** Work instructions **
With the images removed, repeat the data below exactly.

** Dataset extract **
-- Opening Marker --
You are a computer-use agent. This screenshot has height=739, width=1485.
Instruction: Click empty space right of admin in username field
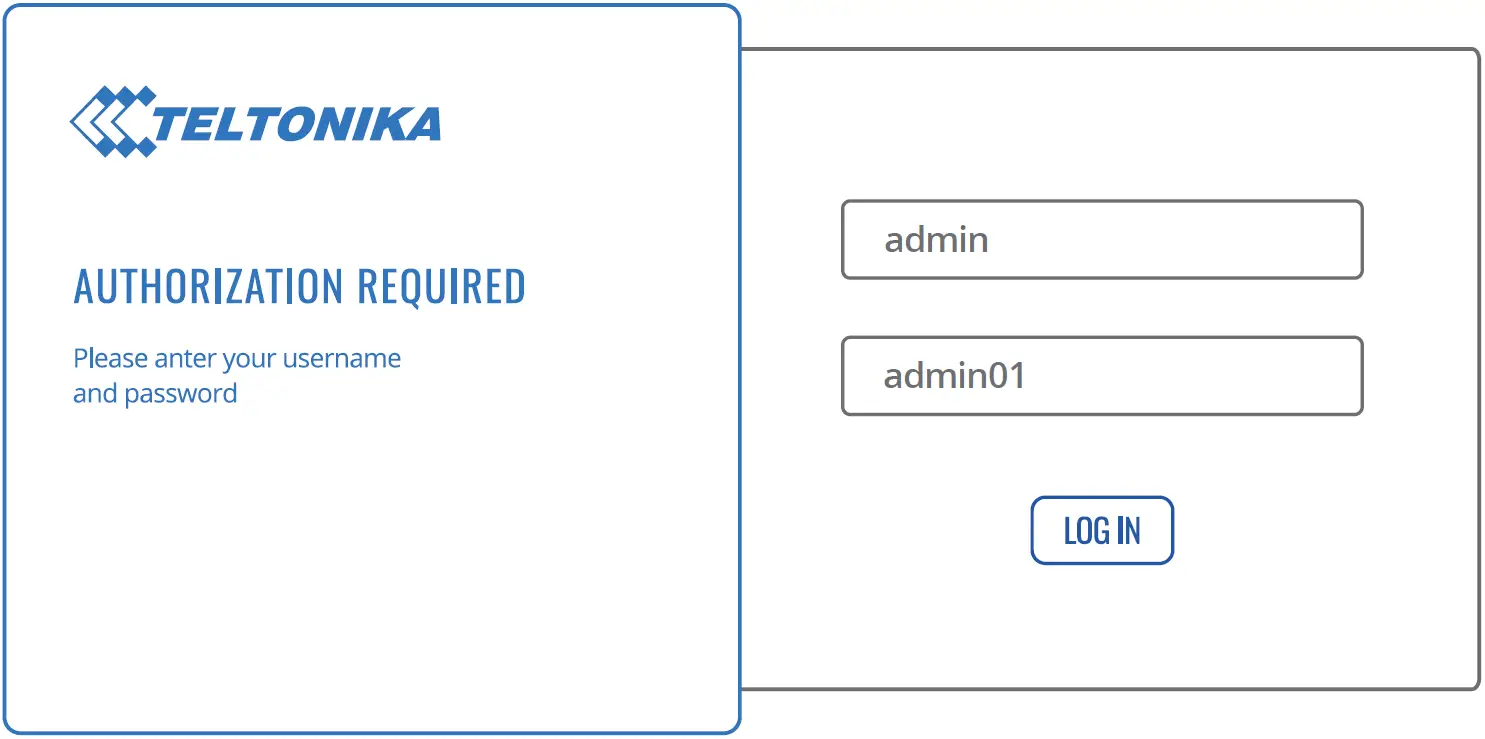pos(1200,240)
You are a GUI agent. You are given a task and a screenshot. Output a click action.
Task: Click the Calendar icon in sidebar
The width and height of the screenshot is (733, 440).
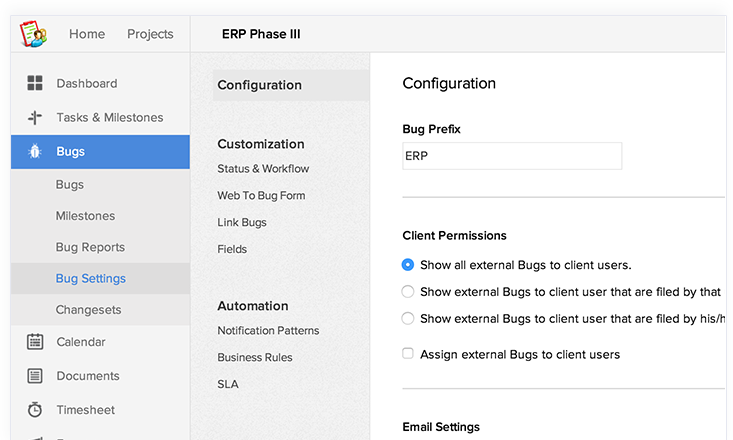coord(35,342)
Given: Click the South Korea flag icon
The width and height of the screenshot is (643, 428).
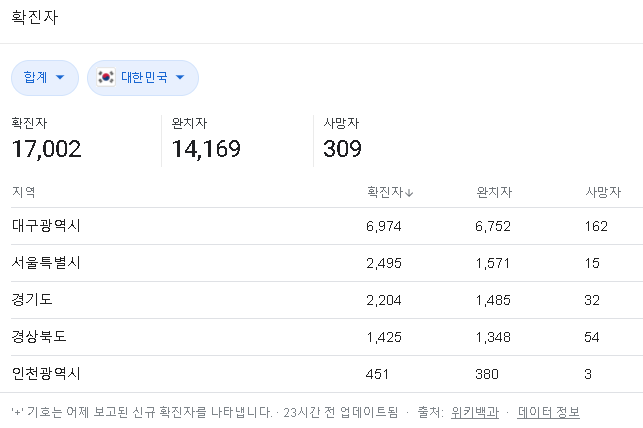Looking at the screenshot, I should pos(106,78).
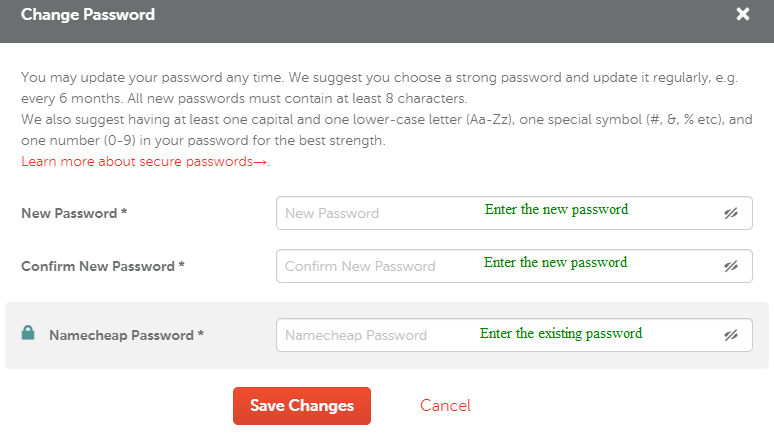Click the dark gray dialog header bar
Image resolution: width=774 pixels, height=444 pixels.
pos(387,21)
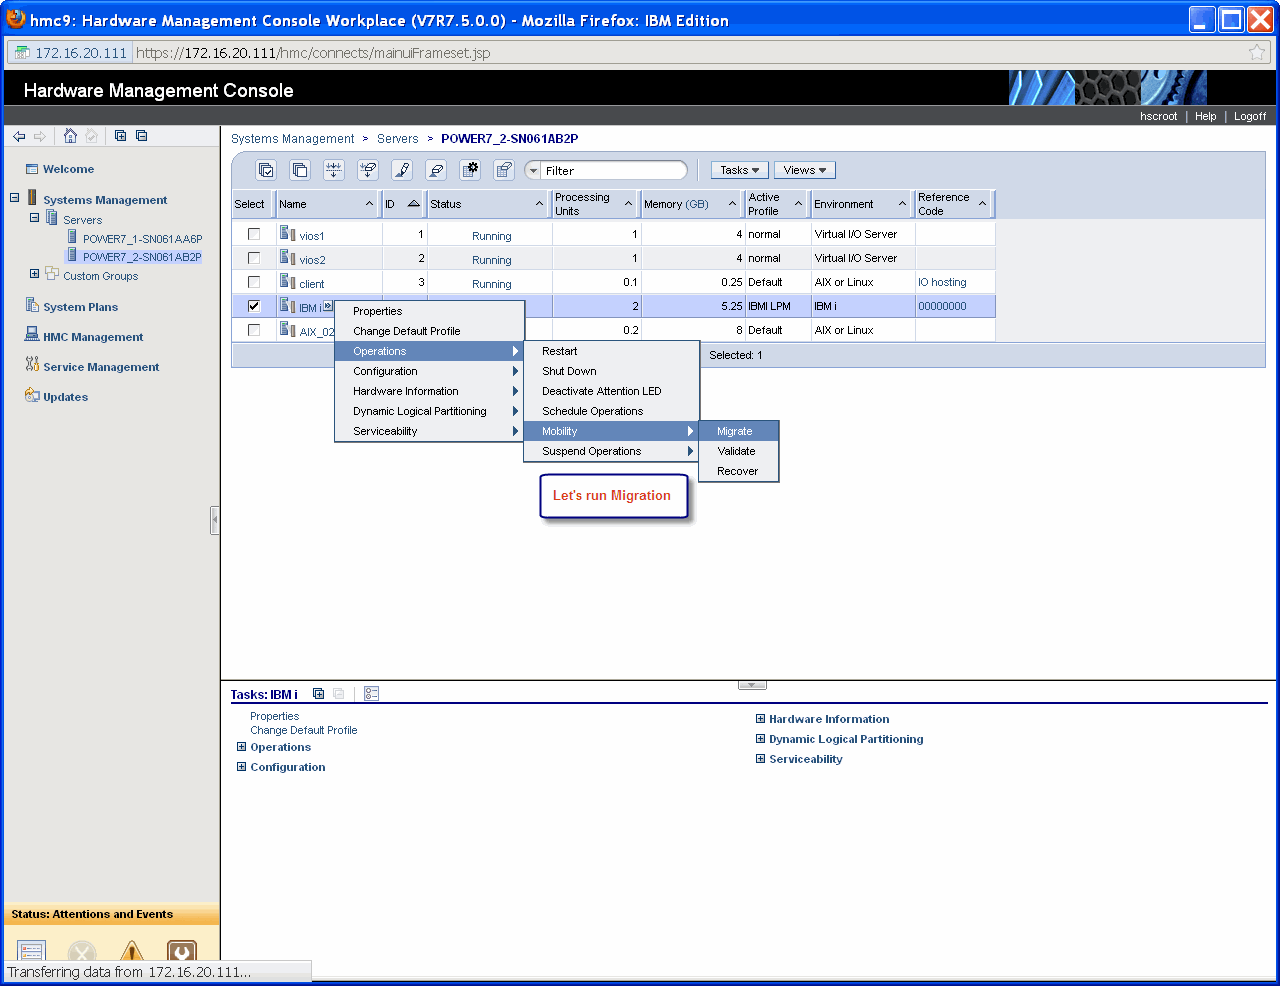Click the Logoff link
This screenshot has width=1280, height=986.
pyautogui.click(x=1249, y=116)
-- Closing Marker --
** Answer for this exercise **
You are a computer-use agent. This screenshot has height=739, width=1485.
Instruction: Click empty space right of admin in username field
pos(1200,240)
You are a GUI agent. You are given a task and a screenshot. Output a click action.
Task: Click the Calendar icon in sidebar
The width and height of the screenshot is (733, 440).
coord(35,342)
Given: Click the South Korea flag icon
The width and height of the screenshot is (643, 428).
Looking at the screenshot, I should pos(106,78).
Click the dark gray dialog header bar
Image resolution: width=774 pixels, height=444 pixels.
pos(387,21)
Click the Logoff link
This screenshot has width=1280, height=986.
pyautogui.click(x=1249, y=116)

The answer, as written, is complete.